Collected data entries
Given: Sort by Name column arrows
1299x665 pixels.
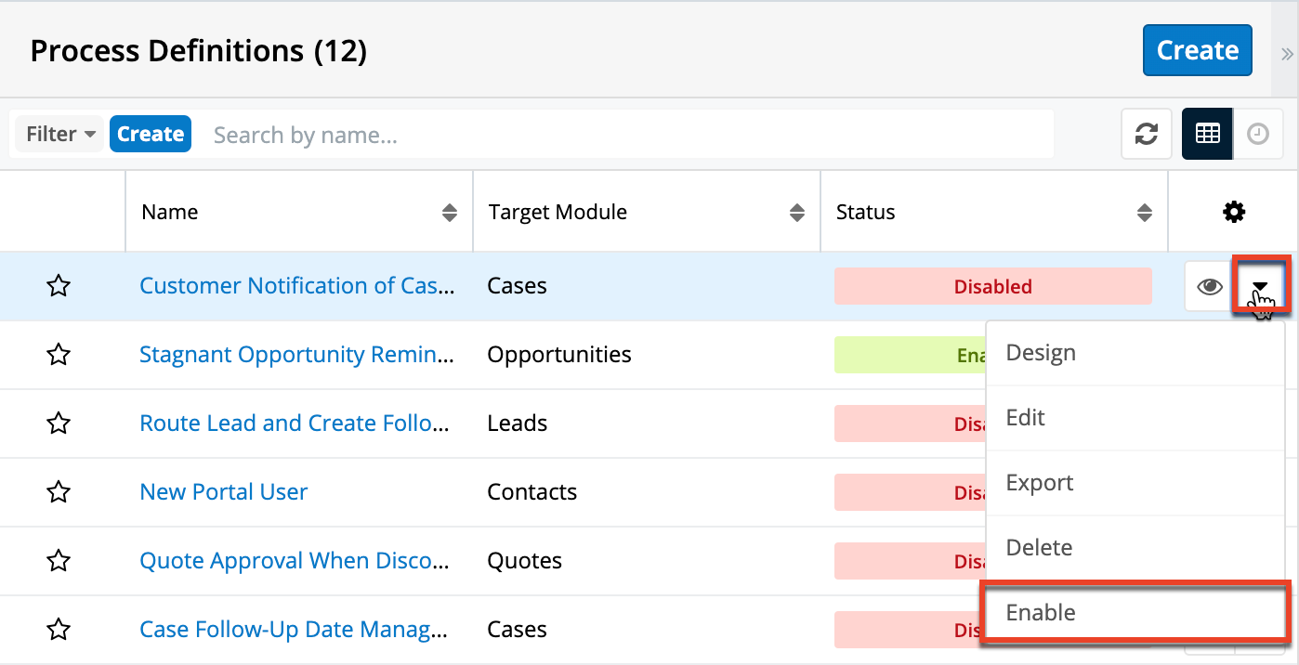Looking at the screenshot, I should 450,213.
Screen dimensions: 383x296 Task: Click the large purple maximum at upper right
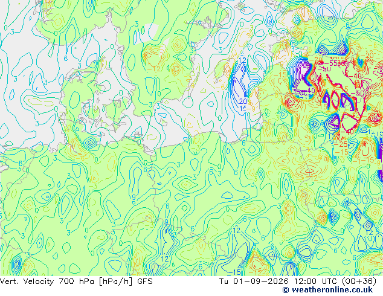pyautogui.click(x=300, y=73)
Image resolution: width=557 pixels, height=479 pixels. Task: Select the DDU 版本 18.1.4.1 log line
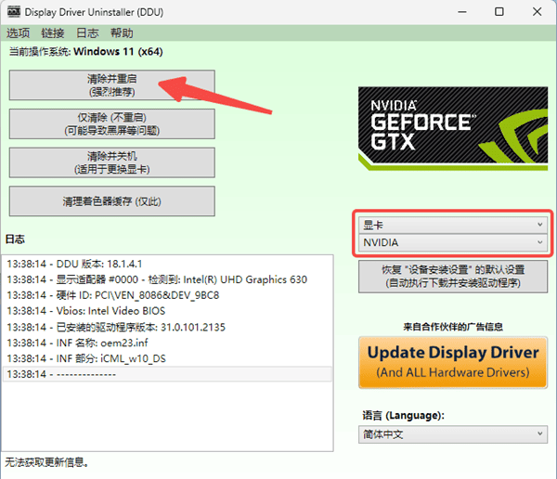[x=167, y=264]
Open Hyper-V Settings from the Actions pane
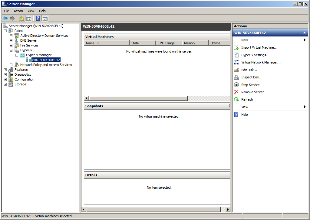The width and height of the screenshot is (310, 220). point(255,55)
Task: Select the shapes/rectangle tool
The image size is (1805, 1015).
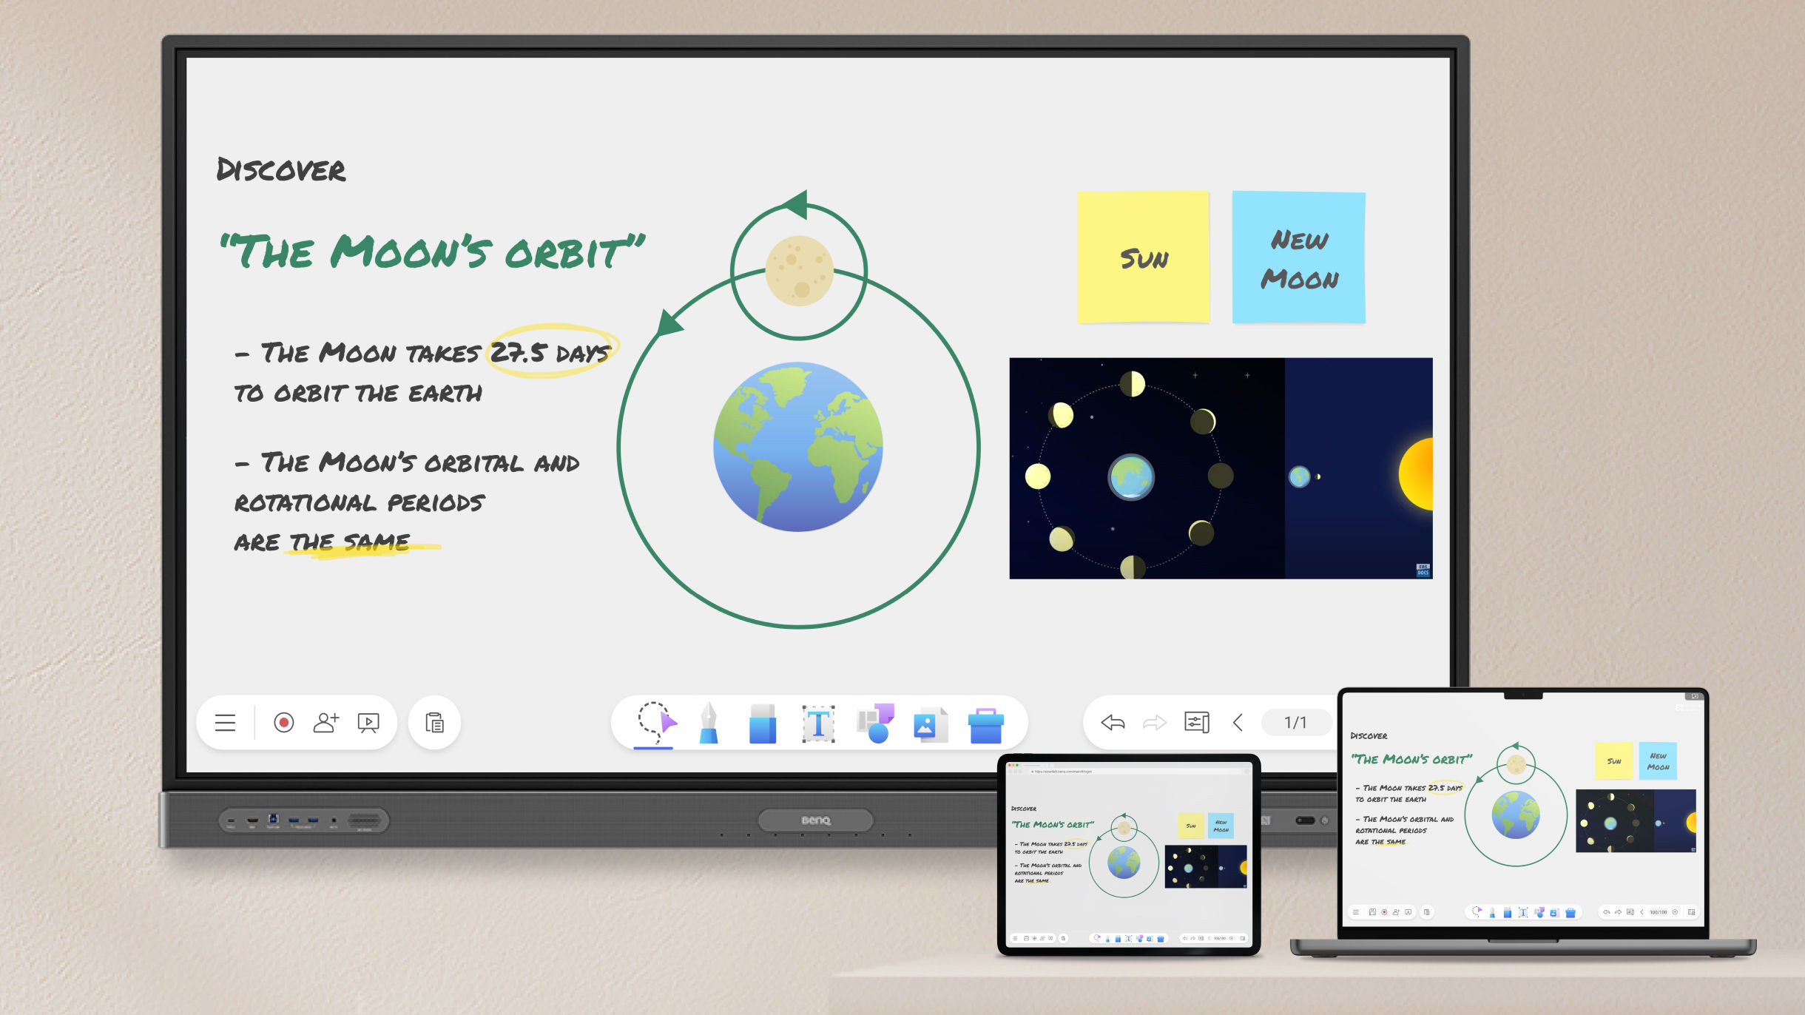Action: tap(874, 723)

What needs to be done: Give the data again exactly as it appears, but without any images.

Exercise output:
Given: Sort by Name column arrows
1299x665 pixels.
Looking at the screenshot, I should 450,213.
Screen dimensions: 383x296 Task: Click the large purple maximum at upper right
pyautogui.click(x=300, y=73)
Image resolution: width=557 pixels, height=479 pixels. Task: Select the DDU 版本 18.1.4.1 log line
[x=167, y=264]
Open Hyper-V Settings from the Actions pane
The width and height of the screenshot is (310, 220). point(255,55)
Task: Select the shapes/rectangle tool
The image size is (1805, 1015).
Action: tap(874, 723)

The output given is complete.